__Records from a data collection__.
<<<<

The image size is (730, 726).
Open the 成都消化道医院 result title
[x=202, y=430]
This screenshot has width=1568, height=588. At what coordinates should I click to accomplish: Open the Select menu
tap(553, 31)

>>>>

__PROBLEM REQUIREMENTS__.
All of the records above must be reproduced exactly.

__ANSWER TO THIS PROBLEM__.
The image size is (730, 726).
Open the 成都消化道医院 result title
[x=202, y=430]
This screenshot has width=1568, height=588. At what coordinates should I click to accomplish: Open the Select menu
tap(553, 31)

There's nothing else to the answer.